Мне вдруг захотелось посмотреть в глаза коменданту, встретиться с ним взглядом. Кто из нас не считает себя физиономистом, знатоком человеческих душ?.. Я чуть ли не был уверен, что одного взгляда будет достаточно, чтобы прочитать в глазах коменданта все, что он обо мне думает, отчего во второй раз ошибается, да и ошибается ли… Не нарочно ли всучивает он мне этот клочок газеты, чтобы эсэсовцы нашли её у меня при обыске? Или, может быть, рассчитывает, что я, простофиля, обрадуюсь, понесу её в мастерскую, в камеру и таким образом подставлю всех под удар?

Едва избавившись от конвоира, торопливо достаю клочок газеты и снова, как в прошлый раз, чувствую, что всё вокруг меня темнеет, перед глазами начинают плясать разноцветные круги, буквы прыгают, сердце готово выскочить из груди. Подношу газету к самому носу и перечитываю её несколько раз:

«В рейхе объявлен семидневный траур – в память о погибшей армии Паулюса…»

«Партизанская война в Полесье приобретает особое значение…»"

«Ленинград всё ещё держится…»

Всё это было написано чёрным по белому. А на каком языке? Я был до такой степени потрясен, что даже не заметил, на каком языке читал.

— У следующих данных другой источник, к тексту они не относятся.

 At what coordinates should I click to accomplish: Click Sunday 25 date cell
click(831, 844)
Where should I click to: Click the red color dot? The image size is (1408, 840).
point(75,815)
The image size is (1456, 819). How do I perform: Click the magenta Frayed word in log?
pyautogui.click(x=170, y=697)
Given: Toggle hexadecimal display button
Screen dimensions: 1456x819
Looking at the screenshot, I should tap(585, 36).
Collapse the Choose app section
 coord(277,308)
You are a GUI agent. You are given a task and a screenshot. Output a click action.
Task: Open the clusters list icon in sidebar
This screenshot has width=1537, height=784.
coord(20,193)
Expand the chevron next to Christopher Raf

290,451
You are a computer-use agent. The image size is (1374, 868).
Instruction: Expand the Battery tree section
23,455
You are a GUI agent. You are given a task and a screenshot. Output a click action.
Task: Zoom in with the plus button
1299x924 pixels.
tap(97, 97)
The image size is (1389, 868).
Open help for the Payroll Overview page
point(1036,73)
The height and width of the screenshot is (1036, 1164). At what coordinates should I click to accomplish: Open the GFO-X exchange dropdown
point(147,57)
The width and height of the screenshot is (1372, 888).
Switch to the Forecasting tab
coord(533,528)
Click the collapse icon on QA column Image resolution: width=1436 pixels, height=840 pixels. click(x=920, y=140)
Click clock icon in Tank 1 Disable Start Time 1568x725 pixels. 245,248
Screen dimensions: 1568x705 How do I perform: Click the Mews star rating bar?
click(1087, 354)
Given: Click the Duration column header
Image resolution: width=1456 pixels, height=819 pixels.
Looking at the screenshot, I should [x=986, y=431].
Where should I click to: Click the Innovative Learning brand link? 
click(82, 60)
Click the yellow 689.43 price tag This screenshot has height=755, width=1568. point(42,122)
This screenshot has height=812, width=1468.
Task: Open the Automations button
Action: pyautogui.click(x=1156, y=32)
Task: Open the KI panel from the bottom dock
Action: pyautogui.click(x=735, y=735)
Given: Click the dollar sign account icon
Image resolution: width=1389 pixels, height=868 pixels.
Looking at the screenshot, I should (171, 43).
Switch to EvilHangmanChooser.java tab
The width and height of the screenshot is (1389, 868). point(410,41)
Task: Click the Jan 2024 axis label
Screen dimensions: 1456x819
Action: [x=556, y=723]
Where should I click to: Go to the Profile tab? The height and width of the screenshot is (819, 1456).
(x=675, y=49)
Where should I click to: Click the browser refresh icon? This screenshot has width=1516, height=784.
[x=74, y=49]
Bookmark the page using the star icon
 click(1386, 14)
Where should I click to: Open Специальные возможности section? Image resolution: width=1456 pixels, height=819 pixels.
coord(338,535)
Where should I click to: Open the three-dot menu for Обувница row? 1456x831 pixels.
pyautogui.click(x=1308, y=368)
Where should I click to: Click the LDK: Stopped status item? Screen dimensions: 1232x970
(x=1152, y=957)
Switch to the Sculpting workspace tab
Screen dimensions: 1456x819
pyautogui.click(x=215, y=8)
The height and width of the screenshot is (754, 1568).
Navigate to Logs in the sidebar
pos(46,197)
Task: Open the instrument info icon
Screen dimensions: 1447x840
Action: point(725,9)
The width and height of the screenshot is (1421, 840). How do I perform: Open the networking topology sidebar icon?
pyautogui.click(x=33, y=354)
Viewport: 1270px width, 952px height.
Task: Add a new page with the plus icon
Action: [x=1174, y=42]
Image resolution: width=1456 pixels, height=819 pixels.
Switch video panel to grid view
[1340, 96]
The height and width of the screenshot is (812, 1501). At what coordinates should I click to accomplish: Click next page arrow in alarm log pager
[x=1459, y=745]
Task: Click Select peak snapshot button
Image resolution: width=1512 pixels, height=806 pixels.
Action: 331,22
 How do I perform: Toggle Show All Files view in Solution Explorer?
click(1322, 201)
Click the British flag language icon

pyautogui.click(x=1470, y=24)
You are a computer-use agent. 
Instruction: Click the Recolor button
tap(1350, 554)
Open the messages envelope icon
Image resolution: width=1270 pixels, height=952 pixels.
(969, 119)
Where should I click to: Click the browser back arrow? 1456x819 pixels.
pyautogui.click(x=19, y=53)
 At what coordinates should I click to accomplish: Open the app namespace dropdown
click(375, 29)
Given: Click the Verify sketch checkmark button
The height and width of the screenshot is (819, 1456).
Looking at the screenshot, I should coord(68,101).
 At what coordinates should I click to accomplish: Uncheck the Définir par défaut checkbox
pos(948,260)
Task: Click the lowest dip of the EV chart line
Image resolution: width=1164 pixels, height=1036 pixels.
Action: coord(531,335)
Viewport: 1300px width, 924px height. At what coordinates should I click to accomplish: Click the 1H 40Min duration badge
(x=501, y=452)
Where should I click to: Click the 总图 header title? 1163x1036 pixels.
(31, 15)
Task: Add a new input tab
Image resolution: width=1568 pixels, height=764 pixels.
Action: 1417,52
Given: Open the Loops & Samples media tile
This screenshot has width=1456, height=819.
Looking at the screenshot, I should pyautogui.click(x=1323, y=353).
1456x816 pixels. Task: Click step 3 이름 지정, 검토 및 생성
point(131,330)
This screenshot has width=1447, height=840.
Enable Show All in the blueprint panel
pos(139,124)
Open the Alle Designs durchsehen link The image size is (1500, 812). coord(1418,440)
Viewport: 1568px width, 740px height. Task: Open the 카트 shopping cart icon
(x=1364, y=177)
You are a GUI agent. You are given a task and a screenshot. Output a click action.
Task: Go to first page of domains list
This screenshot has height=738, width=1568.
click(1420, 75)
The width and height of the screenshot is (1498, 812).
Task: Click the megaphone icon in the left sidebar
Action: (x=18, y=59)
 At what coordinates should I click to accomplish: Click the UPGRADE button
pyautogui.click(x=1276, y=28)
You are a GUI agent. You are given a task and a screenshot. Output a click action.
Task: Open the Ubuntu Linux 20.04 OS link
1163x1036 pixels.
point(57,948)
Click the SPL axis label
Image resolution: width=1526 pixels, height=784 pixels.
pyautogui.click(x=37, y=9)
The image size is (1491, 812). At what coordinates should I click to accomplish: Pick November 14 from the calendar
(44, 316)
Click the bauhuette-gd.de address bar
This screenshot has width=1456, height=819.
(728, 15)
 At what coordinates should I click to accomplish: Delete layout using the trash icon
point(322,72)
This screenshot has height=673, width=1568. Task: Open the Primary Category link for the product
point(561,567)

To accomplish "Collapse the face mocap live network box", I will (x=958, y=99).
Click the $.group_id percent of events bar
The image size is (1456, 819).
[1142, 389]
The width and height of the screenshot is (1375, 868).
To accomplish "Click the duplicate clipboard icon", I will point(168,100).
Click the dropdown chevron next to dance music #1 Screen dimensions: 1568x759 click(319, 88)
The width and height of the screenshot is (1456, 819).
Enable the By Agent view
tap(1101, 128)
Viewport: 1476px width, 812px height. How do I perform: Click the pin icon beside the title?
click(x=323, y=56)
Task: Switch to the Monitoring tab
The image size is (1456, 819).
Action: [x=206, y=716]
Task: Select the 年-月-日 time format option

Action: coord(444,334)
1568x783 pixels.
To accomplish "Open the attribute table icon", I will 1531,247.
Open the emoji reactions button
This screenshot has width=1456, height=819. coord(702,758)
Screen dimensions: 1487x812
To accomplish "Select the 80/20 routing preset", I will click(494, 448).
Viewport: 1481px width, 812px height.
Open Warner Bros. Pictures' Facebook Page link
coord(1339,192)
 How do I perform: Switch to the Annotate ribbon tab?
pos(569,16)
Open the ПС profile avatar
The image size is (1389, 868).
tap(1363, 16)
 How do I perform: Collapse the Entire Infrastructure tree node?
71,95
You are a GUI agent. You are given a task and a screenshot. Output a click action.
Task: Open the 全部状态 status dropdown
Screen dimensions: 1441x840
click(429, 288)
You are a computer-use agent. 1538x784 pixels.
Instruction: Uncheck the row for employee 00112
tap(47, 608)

Снова уткнулся в газету. Да ведь это написано по-немецки!..

Возвращался я в мастерскую медленно, еле передвигая и ноги. Так было задумано, благо конвоир не подгонял. Мимо дверей маленькой каморки постараюсь идти так же медленно – может быть, комендант выглянет или выйдет, чтобы спросить о чём-нибудь конвоира… Может быть… Может быть, удастся заглянуть ему в глаза, прочесть что-нибудь на лице, раскусить его, понять…

Но дверь заперта. Комендант, как обычно, отсиживается в своей каморке, его не увидишь.

Тихо кругом. Мёртвая тишина.

Поворачиваю голову в сторону двери и слышу сердитый окрик конвоира:

– Не оглядываться! Марш! Марш!

…Через несколько дней мой сосед по нарам, болгарин Иван, снова передал мне приказ Васи:

– Утром после завтрака поднимешь руку!

Короче говоря, я стал связным нашего комитета.

Вы – солдат, вам, верно, не хуже моего известно, что такое связной. Всё же должен сказать, что в наших условиях работа связного приобретала особый характер. Мне дали это поручение потому, что я знаю с пятого на десятое французский, держу в памяти несколько английских слов, свободно владею немецким и, разумеется, знаю польский – мой родной язык. А человек, владеющий польским, знает, прошу пана, и чешский, и белорусский, и украинский, и кое-что по-русски и по-болгарски.

Я вам уже говорил, что начальство этого подземного государства находилось где-то неподалеку от нас, может быть, даже совсем рядом, и очень ревностно следило за нами. Но мы были лишены высокой чести лицезреть хоть одного большого начальника. Даже ефрейтора Кранца видели далеко не все. И всё же мы не столько знали, сколько чувствовали, что где-то рядом с нами притаился всевидящий глаз.

Дело в том, что начальство наше с каждым днём становилось всё более нетерпеливым и раздражительным. Стали чаще проводиться комендантские часы.